## Task description
The data below is to be returned in full and exactly.

## Given entries
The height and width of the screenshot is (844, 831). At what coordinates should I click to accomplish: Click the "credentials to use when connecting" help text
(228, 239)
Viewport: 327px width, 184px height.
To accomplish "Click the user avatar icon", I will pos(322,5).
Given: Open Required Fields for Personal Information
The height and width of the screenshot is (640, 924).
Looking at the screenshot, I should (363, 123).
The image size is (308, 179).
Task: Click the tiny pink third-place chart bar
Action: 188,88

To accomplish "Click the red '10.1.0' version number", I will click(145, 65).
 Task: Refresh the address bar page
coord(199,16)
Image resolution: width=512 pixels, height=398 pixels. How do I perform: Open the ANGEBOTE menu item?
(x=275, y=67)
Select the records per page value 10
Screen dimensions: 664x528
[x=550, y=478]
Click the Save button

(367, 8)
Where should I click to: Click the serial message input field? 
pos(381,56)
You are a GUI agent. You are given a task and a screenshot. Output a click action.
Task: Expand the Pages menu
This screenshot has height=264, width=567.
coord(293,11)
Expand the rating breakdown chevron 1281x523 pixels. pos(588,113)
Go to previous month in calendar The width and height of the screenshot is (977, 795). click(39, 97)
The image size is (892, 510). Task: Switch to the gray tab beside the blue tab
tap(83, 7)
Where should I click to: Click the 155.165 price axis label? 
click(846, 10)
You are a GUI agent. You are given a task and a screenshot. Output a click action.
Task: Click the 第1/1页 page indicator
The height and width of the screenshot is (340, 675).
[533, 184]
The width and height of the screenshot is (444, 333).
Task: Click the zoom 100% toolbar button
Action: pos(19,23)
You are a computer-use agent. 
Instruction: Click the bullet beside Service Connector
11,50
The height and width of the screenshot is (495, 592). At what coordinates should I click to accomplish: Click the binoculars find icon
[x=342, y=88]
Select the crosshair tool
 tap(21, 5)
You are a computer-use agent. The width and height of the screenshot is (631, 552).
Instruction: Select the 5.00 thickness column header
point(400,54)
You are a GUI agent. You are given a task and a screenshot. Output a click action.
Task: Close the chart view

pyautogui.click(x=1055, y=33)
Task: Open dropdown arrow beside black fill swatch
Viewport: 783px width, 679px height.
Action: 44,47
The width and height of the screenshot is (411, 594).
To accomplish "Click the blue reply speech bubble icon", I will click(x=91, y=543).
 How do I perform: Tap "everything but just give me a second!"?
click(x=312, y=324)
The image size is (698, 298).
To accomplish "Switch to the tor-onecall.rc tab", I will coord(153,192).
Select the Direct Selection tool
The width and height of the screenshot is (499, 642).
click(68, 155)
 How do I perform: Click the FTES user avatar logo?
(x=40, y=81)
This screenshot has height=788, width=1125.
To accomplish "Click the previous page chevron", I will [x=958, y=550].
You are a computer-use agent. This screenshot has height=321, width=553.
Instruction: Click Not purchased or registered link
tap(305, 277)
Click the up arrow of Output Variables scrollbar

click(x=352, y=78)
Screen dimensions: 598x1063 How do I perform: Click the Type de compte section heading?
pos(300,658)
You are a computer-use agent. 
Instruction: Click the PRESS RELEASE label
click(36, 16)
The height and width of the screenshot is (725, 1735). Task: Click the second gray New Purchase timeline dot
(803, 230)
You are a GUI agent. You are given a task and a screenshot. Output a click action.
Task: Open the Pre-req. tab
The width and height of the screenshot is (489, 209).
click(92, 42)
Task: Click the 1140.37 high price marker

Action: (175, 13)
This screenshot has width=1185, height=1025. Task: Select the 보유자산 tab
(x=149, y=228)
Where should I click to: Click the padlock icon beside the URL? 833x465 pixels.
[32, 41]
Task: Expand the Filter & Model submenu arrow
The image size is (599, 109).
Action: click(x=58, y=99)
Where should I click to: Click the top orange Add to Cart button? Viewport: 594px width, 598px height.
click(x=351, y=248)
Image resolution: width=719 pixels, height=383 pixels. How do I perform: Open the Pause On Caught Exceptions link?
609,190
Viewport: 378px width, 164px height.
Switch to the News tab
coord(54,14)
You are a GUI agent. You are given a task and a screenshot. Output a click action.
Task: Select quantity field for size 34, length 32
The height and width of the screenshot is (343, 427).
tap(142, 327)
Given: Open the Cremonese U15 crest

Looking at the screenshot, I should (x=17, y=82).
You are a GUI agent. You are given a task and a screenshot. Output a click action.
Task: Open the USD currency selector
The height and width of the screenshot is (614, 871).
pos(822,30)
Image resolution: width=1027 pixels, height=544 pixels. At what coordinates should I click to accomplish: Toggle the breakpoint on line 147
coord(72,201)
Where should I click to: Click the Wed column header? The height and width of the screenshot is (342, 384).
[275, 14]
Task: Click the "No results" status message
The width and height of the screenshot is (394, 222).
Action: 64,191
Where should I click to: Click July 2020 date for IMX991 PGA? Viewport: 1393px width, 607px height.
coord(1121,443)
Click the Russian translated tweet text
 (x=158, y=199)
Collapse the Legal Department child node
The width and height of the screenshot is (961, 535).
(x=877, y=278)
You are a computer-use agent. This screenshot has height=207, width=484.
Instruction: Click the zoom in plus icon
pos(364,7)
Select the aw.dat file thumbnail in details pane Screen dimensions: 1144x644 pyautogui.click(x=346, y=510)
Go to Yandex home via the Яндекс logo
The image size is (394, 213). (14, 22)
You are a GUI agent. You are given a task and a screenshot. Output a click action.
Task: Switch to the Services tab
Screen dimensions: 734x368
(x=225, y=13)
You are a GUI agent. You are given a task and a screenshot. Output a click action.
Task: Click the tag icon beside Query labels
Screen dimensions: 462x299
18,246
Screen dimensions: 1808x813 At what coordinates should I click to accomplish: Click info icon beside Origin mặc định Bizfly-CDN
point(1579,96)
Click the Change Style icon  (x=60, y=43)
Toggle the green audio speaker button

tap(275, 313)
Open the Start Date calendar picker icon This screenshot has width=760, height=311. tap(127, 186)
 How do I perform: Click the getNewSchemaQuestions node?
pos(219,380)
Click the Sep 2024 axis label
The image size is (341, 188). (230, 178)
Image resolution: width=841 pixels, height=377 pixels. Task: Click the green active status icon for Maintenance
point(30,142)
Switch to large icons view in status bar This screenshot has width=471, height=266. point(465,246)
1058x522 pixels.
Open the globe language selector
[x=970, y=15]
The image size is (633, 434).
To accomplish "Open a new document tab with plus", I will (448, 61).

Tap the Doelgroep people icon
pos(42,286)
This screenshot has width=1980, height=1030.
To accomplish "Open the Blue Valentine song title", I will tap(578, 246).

## Task output
The height and width of the screenshot is (844, 831). At what coordinates should I click to accomplish: Click the "credentials to use when connecting" help text
(228, 239)
Viewport: 327px width, 184px height.
To accomplish "Click the user avatar icon", I will pos(322,5).
Given: Open Required Fields for Personal Information
The height and width of the screenshot is (640, 924).
Looking at the screenshot, I should (363, 123).
The image size is (308, 179).
Task: Click the tiny pink third-place chart bar
Action: 188,88

To accomplish "Click the red '10.1.0' version number", I will click(145, 65).
 Task: Refresh the address bar page
coord(199,16)
Image resolution: width=512 pixels, height=398 pixels. How do I perform: Open the ANGEBOTE menu item?
(x=275, y=67)
Select the records per page value 10
Screen dimensions: 664x528
[x=550, y=478]
Click the Save button

(367, 8)
Where should I click to: Click the serial message input field? 
pos(381,56)
You are a GUI agent. You are given a task and a screenshot. Output a click action.
Task: Expand the Pages menu
This screenshot has height=264, width=567.
coord(293,11)
Expand the rating breakdown chevron 1281x523 pixels. pos(588,113)
Go to previous month in calendar The width and height of the screenshot is (977, 795). click(39, 97)
The image size is (892, 510). Task: Switch to the gray tab beside the blue tab
tap(83, 7)
Where should I click to: Click the 155.165 price axis label? 
click(846, 10)
You are a GUI agent. You are given a task and a screenshot. Output a click action.
Task: Click the 第1/1页 page indicator
The height and width of the screenshot is (340, 675).
[533, 184]
The width and height of the screenshot is (444, 333).
Task: Click the zoom 100% toolbar button
Action: pos(19,23)
You are a computer-use agent. 
Instruction: Click the bullet beside Service Connector
11,50
The height and width of the screenshot is (495, 592). At what coordinates should I click to accomplish: Click the binoculars find icon
[x=342, y=88]
Select the crosshair tool
 tap(21, 5)
You are a computer-use agent. The width and height of the screenshot is (631, 552).
Instruction: Select the 5.00 thickness column header
point(400,54)
You are a GUI agent. You are given a task and a screenshot. Output a click action.
Task: Close the chart view

pyautogui.click(x=1055, y=33)
Task: Open dropdown arrow beside black fill swatch
Viewport: 783px width, 679px height.
Action: 44,47
The width and height of the screenshot is (411, 594).
To accomplish "Click the blue reply speech bubble icon", I will click(x=91, y=543).
 How do I perform: Tap "everything but just give me a second!"?
click(x=312, y=324)
The image size is (698, 298).
To accomplish "Switch to the tor-onecall.rc tab", I will coord(153,192).
Select the Direct Selection tool
The width and height of the screenshot is (499, 642).
click(68, 155)
 How do I perform: Click the FTES user avatar logo?
(x=40, y=81)
This screenshot has height=788, width=1125.
To accomplish "Click the previous page chevron", I will [x=958, y=550].
You are a computer-use agent. This screenshot has height=321, width=553.
Instruction: Click Not purchased or registered link
tap(305, 277)
Click the up arrow of Output Variables scrollbar

click(x=352, y=78)
Screen dimensions: 598x1063 How do I perform: Click the Type de compte section heading?
pos(300,658)
You are a computer-use agent. 
Instruction: Click the PRESS RELEASE label
click(36, 16)
The height and width of the screenshot is (725, 1735). Task: Click the second gray New Purchase timeline dot
(803, 230)
You are a GUI agent. You are given a task and a screenshot. Output a click action.
Task: Open the Pre-req. tab
The width and height of the screenshot is (489, 209).
click(92, 42)
Task: Click the 1140.37 high price marker

Action: (175, 13)
This screenshot has width=1185, height=1025. Task: Select the 보유자산 tab
(x=149, y=228)
Where should I click to: Click the padlock icon beside the URL? 833x465 pixels.
[32, 41]
Task: Expand the Filter & Model submenu arrow
The image size is (599, 109).
Action: click(x=58, y=99)
Where should I click to: Click the top orange Add to Cart button? Viewport: 594px width, 598px height.
click(x=351, y=248)
Image resolution: width=719 pixels, height=383 pixels. How do I perform: Open the Pause On Caught Exceptions link?
609,190
Viewport: 378px width, 164px height.
Switch to the News tab
coord(54,14)
You are a GUI agent. You are given a task and a screenshot. Output a click action.
Task: Select quantity field for size 34, length 32
The height and width of the screenshot is (343, 427).
tap(142, 327)
Given: Open the Cremonese U15 crest

Looking at the screenshot, I should (x=17, y=82).
You are a GUI agent. You are given a task and a screenshot. Output a click action.
Task: Open the USD currency selector
The height and width of the screenshot is (614, 871).
pos(822,30)
Image resolution: width=1027 pixels, height=544 pixels. At what coordinates should I click to accomplish: Toggle the breakpoint on line 147
coord(72,201)
Where should I click to: Click the Wed column header? The height and width of the screenshot is (342, 384).
[275, 14]
Task: Click the "No results" status message
The width and height of the screenshot is (394, 222).
Action: 64,191
Where should I click to: Click July 2020 date for IMX991 PGA? Viewport: 1393px width, 607px height.
coord(1121,443)
Click the Russian translated tweet text
 (x=158, y=199)
Collapse the Legal Department child node
The width and height of the screenshot is (961, 535).
(x=877, y=278)
You are a computer-use agent. This screenshot has height=207, width=484.
Instruction: Click the zoom in plus icon
pos(364,7)
Select the aw.dat file thumbnail in details pane Screen dimensions: 1144x644 pyautogui.click(x=346, y=510)
Go to Yandex home via the Яндекс logo
The image size is (394, 213). (14, 22)
You are a GUI agent. You are given a task and a screenshot. Output a click action.
Task: Switch to the Services tab
Screen dimensions: 734x368
(x=225, y=13)
You are a GUI agent. You are given a task and a screenshot. Output a click action.
Task: Click the tag icon beside Query labels
Screen dimensions: 462x299
18,246
Screen dimensions: 1808x813 At what coordinates should I click to accomplish: Click info icon beside Origin mặc định Bizfly-CDN
point(1579,96)
Click the Change Style icon  (x=60, y=43)
Toggle the green audio speaker button

tap(275, 313)
Open the Start Date calendar picker icon This screenshot has width=760, height=311. tap(127, 186)
 How do I perform: Click the getNewSchemaQuestions node?
pos(219,380)
Click the Sep 2024 axis label
The image size is (341, 188). (230, 178)
Image resolution: width=841 pixels, height=377 pixels. Task: Click the green active status icon for Maintenance
point(30,142)
Switch to large icons view in status bar This screenshot has width=471, height=266. point(465,246)
1058x522 pixels.
Open the globe language selector
[x=970, y=15]
The image size is (633, 434).
To accomplish "Open a new document tab with plus", I will (448, 61).

Tap the Doelgroep people icon
pos(42,286)
This screenshot has width=1980, height=1030.
To accomplish "Open the Blue Valentine song title", I will tap(578, 246).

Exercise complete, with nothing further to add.